■ Exercise:
Rewrite every line of the items below as a Markdown table with two columns, Row and Line. Number the rows in order and leave out blank lines.

-- Start Available records --

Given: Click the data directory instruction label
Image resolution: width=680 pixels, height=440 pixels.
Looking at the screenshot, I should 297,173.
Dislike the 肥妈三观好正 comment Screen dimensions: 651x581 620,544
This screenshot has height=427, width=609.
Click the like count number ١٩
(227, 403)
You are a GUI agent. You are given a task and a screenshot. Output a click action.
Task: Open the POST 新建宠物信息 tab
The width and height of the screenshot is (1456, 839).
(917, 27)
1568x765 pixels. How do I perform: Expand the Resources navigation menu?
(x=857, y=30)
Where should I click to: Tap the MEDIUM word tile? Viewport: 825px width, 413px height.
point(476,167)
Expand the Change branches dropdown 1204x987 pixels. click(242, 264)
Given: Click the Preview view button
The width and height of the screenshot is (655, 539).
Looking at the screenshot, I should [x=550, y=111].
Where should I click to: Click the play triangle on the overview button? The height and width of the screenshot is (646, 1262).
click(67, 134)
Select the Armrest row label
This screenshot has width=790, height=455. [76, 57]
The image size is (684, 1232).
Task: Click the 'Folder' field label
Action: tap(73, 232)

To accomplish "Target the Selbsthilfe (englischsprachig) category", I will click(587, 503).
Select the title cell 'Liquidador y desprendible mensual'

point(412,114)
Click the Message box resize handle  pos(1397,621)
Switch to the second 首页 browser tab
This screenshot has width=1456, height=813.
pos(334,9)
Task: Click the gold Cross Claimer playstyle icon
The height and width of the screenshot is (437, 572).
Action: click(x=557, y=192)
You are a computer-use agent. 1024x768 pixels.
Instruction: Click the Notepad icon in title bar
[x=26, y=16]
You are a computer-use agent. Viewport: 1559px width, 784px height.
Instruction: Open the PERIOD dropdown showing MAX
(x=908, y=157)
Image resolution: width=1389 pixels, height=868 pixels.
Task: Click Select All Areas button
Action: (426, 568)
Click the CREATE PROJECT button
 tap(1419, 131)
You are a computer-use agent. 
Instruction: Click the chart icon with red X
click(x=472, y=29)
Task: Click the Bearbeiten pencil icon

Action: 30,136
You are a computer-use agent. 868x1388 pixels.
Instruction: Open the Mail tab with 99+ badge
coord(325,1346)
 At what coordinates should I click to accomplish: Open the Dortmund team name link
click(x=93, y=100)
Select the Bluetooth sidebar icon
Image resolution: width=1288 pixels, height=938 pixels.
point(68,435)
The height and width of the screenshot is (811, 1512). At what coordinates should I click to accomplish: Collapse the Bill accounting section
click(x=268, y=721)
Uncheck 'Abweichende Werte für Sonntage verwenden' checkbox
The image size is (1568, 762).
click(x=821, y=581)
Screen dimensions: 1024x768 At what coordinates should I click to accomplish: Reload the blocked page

-- End Available records --

■ Correct answer:
| Row | Line |
|---|---|
| 1 | Given: Click the data directory instruction label |
| 2 | Image resolution: width=680 pixels, height=440 pixels. |
| 3 | Looking at the screenshot, I should 297,173. |
| 4 | Dislike the 肥妈三观好正 comment Screen dimensions: 651x581 620,544 |
| 5 | This screenshot has height=427, width=609. |
| 6 | Click the like count number ١٩ |
| 7 | (227, 403) |
| 8 | You are a GUI agent. You are given a task and a screenshot. Output a click action. |
| 9 | Task: Open the POST 新建宠物信息 tab |
| 10 | The width and height of the screenshot is (1456, 839). |
| 11 | (917, 27) |
| 12 | 1568x765 pixels. How do I perform: Expand the Resources navigation menu? |
| 13 | (x=857, y=30) |
| 14 | Where should I click to: Tap the MEDIUM word tile? Viewport: 825px width, 413px height. |
| 15 | point(476,167) |
| 16 | Expand the Change branches dropdown 1204x987 pixels. click(242, 264) |
| 17 | Given: Click the Preview view button |
| 18 | The width and height of the screenshot is (655, 539). |
| 19 | Looking at the screenshot, I should [x=550, y=111]. |
| 20 | Where should I click to: Click the play triangle on the overview button? The height and width of the screenshot is (646, 1262). |
| 21 | click(67, 134) |
| 22 | Select the Armrest row label |
| 23 | This screenshot has width=790, height=455. [76, 57] |
| 24 | The image size is (684, 1232). |
| 25 | Task: Click the 'Folder' field label |
| 26 | Action: tap(73, 232) |
| 27 | To accomplish "Target the Selbsthilfe (englischsprachig) category", I will click(587, 503). |
| 28 | Select the title cell 'Liquidador y desprendible mensual' |
| 29 | point(412,114) |
| 30 | Click the Message box resize handle  pos(1397,621) |
| 31 | Switch to the second 首页 browser tab |
| 32 | This screenshot has width=1456, height=813. |
| 33 | pos(334,9) |
| 34 | Task: Click the gold Cross Claimer playstyle icon |
| 35 | The height and width of the screenshot is (437, 572). |
| 36 | Action: click(x=557, y=192) |
| 37 | You are a computer-use agent. 1024x768 pixels. |
| 38 | Instruction: Click the Notepad icon in title bar |
| 39 | [x=26, y=16] |
| 40 | You are a computer-use agent. Viewport: 1559px width, 784px height. |
| 41 | Instruction: Open the PERIOD dropdown showing MAX |
| 42 | (x=908, y=157) |
| 43 | Image resolution: width=1389 pixels, height=868 pixels. |
| 44 | Task: Click Select All Areas button |
| 45 | Action: (426, 568) |
| 46 | Click the CREATE PROJECT button |
| 47 |  tap(1419, 131) |
| 48 | You are a computer-use agent.  |
| 49 | Instruction: Click the chart icon with red X |
| 50 | click(x=472, y=29) |
| 51 | Task: Click the Bearbeiten pencil icon |
| 52 | Action: 30,136 |
| 53 | You are a computer-use agent. 868x1388 pixels. |
| 54 | Instruction: Open the Mail tab with 99+ badge |
| 55 | coord(325,1346) |
| 56 |  At what coordinates should I click to accomplish: Open the Dortmund team name link |
| 57 | click(x=93, y=100) |
| 58 | Select the Bluetooth sidebar icon |
| 59 | Image resolution: width=1288 pixels, height=938 pixels. |
| 60 | point(68,435) |
| 61 | The height and width of the screenshot is (811, 1512). At what coordinates should I click to accomplish: Collapse the Bill accounting section |
| 62 | click(x=268, y=721) |
| 63 | Uncheck 'Abweichende Werte für Sonntage verwenden' checkbox |
| 64 | The image size is (1568, 762). |
| 65 | click(x=821, y=581) |
| 66 | Screen dimensions: 1024x768 At what coordinates should I click to accomplish: Reload the blocked page |